# [WHAT IS REQUIRED]
Would you write out the records below exactly as given?

### DATA FOR THE TASK ###

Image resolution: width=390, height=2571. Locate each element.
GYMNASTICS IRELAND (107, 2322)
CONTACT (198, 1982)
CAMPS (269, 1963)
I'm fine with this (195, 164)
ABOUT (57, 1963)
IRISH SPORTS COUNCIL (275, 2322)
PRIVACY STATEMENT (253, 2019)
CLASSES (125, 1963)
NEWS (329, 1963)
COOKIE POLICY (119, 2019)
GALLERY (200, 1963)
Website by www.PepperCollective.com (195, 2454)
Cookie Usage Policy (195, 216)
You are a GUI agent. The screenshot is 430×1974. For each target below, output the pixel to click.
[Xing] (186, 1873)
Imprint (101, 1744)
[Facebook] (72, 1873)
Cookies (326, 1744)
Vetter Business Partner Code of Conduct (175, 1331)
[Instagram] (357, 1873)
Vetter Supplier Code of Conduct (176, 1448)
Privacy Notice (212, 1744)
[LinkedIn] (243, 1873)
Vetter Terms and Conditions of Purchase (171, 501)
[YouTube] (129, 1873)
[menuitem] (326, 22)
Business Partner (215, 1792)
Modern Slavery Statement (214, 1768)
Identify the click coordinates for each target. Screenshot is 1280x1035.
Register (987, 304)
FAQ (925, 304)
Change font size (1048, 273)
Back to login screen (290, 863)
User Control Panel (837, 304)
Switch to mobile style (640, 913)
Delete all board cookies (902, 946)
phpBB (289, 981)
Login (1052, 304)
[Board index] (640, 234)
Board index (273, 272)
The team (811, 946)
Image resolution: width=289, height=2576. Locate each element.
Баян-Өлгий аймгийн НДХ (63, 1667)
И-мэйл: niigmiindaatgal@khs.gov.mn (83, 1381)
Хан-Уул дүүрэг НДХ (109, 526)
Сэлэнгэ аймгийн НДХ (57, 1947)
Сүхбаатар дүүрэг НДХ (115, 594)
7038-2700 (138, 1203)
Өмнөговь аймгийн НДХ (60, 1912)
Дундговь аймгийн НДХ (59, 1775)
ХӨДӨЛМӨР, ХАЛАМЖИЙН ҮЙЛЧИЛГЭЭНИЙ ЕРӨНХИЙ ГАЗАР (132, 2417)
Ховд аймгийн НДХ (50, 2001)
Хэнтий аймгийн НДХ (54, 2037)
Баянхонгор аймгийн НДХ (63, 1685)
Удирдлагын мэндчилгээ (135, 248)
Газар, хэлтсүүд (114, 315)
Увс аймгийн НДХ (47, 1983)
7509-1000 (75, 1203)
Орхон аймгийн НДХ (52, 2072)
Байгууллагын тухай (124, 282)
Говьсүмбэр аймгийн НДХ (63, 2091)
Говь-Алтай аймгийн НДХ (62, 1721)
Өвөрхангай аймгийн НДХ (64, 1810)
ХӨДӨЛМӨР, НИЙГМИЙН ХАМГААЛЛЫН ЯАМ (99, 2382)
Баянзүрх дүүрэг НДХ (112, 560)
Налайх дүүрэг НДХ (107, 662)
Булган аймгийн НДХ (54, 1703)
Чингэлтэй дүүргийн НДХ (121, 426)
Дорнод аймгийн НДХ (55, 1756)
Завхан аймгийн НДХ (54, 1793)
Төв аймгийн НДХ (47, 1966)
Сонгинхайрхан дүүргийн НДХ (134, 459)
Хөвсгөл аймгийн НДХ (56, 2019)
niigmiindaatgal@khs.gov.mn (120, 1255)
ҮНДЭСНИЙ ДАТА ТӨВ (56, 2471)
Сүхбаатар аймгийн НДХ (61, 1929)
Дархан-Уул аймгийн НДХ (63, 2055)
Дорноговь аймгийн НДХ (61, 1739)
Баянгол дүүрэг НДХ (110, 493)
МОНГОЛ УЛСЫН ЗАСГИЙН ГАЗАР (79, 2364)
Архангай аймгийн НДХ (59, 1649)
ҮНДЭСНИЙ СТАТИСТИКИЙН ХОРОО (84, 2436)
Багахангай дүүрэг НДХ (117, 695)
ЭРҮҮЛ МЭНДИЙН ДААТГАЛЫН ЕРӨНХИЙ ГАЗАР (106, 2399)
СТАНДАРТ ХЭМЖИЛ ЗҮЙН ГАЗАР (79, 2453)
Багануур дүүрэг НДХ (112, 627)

###

# [COMPLETED EXERCISE]
Image resolution: width=390, height=2571. Locate each element.
GYMNASTICS IRELAND (107, 2322)
CONTACT (198, 1982)
CAMPS (269, 1963)
I'm fine with this (195, 164)
ABOUT (57, 1963)
IRISH SPORTS COUNCIL (275, 2322)
PRIVACY STATEMENT (253, 2019)
CLASSES (125, 1963)
NEWS (329, 1963)
COOKIE POLICY (119, 2019)
GALLERY (200, 1963)
Website by www.PepperCollective.com (195, 2454)
Cookie Usage Policy (195, 216)
You are a GUI agent. The screenshot is 430×1974. For each target below, output the pixel to click.
[Xing] (186, 1873)
Imprint (101, 1744)
[Facebook] (72, 1873)
Cookies (326, 1744)
Vetter Business Partner Code of Conduct (175, 1331)
[Instagram] (357, 1873)
Vetter Supplier Code of Conduct (176, 1448)
Privacy Notice (212, 1744)
[LinkedIn] (243, 1873)
Vetter Terms and Conditions of Purchase (171, 501)
[YouTube] (129, 1873)
[menuitem] (326, 22)
Business Partner (215, 1792)
Modern Slavery Statement (214, 1768)
Identify the click coordinates for each target. Screenshot is 1280x1035.
Register (987, 304)
FAQ (925, 304)
Change font size (1048, 273)
Back to login screen (290, 863)
User Control Panel (837, 304)
Switch to mobile style (640, 913)
Delete all board cookies (902, 946)
phpBB (289, 981)
Login (1052, 304)
[Board index] (640, 234)
Board index (273, 272)
The team (811, 946)
Image resolution: width=289, height=2576. Locate each element.
Баян-Өлгий аймгийн НДХ (63, 1667)
И-мэйл: niigmiindaatgal@khs.gov.mn (83, 1381)
Хан-Уул дүүрэг НДХ (109, 526)
Сэлэнгэ аймгийн НДХ (57, 1947)
Сүхбаатар дүүрэг НДХ (115, 594)
7038-2700 (138, 1203)
Өмнөговь аймгийн НДХ (60, 1912)
Дундговь аймгийн НДХ (59, 1775)
ХӨДӨЛМӨР, ХАЛАМЖИЙН ҮЙЛЧИЛГЭЭНИЙ ЕРӨНХИЙ ГАЗАР (132, 2417)
Ховд аймгийн НДХ (50, 2001)
Хэнтий аймгийн НДХ (54, 2037)
Баянхонгор аймгийн НДХ (63, 1685)
Удирдлагын мэндчилгээ (135, 248)
Газар, хэлтсүүд (114, 315)
Увс аймгийн НДХ (47, 1983)
7509-1000 (75, 1203)
Орхон аймгийн НДХ (52, 2072)
Байгууллагын тухай (124, 282)
Говьсүмбэр аймгийн НДХ (63, 2091)
Говь-Алтай аймгийн НДХ (62, 1721)
Өвөрхангай аймгийн НДХ (64, 1810)
ХӨДӨЛМӨР, НИЙГМИЙН ХАМГААЛЛЫН ЯАМ (99, 2382)
Баянзүрх дүүрэг НДХ (112, 560)
Налайх дүүрэг НДХ (107, 662)
Булган аймгийн НДХ (54, 1703)
Чингэлтэй дүүргийн НДХ (121, 426)
Дорнод аймгийн НДХ (55, 1756)
Завхан аймгийн НДХ (54, 1793)
Төв аймгийн НДХ (47, 1966)
Сонгинхайрхан дүүргийн НДХ (134, 459)
Хөвсгөл аймгийн НДХ (56, 2019)
niigmiindaatgal@khs.gov.mn (120, 1255)
ҮНДЭСНИЙ ДАТА ТӨВ (56, 2471)
Сүхбаатар аймгийн НДХ (61, 1929)
Дархан-Уул аймгийн НДХ (63, 2055)
Дорноговь аймгийн НДХ (61, 1739)
Баянгол дүүрэг НДХ (110, 493)
МОНГОЛ УЛСЫН ЗАСГИЙН ГАЗАР (79, 2364)
Архангай аймгийн НДХ (59, 1649)
ҮНДЭСНИЙ СТАТИСТИКИЙН ХОРОО (84, 2436)
Багахангай дүүрэг НДХ (117, 695)
ЭРҮҮЛ МЭНДИЙН ДААТГАЛЫН ЕРӨНХИЙ ГАЗАР (106, 2399)
СТАНДАРТ ХЭМЖИЛ ЗҮЙН ГАЗАР (79, 2453)
Багануур дүүрэг НДХ (112, 627)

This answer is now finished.